Welcome to Day 2 of Jazz Appreciation Month! Today we turn our ears to Dave Brubeck, another one of the towering figures in jazz.

Brubeck had a 60-year career and played into his 80s before he passed away last year. Loved by many, he is one of the few jazz artists to cross over to a non-jazz audience. He released an album called “Time Out” in 1959 with his quartet that was the first jazz album to be certified platinum (1,000,000 copies sold).

The album was based on Brubeck’s search for the new, with all of the songs being in different time signatures. Most of the songs we listen to have four beats per measure. Brubeck experimented with songs that had five, six, nine, 13 beats per measure. This gives the tunes a very different rhythmic feel, as you’ll hear in today’s song, called “Take Five.” Written by Brubeck’s longtime collaborator and alto saxophonist Paul Desmond, the song has five beats per measure and went on to become a Top 40 hit single — something that rarely happens to a jazz tune.

The Dave Brubeck Quartet stayed together for decades and really developed a signature group sound. Much of it was due to Desmond and his smooth, dry sound on the sax. While other saxophone players were playing fast and brash, Desmond chose to lay back and play sweetly. Players like him helped develop what became known as “cool jazz” or the “West Coast sound.”
 
So here, from “Time Out,” is the classic “Take Five.” See if you can count along and really feel the five-beat rhythm. 

 
One other notable fact about Brubeck: he appeared on the cover of Time magazine in November 1954. This made him uncomfortable because, as a white jazz musician, he was aware that the music he was playing was historically African-American.

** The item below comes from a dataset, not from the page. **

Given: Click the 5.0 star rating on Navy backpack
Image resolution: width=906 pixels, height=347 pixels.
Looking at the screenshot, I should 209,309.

In 2010 he told the LA Times, "Seven in the morning, there's a knock at the door and there's Duke [Ellington] handing me the magazine and saying, 'Dave, you're on the cover.' He was happy for me, but I was just so disappointed because it should have been him. They got around to him finally a couple of years later. But … it just bothered me," he said.
 
On Wednesday, we’ll feature Ellington and his great band.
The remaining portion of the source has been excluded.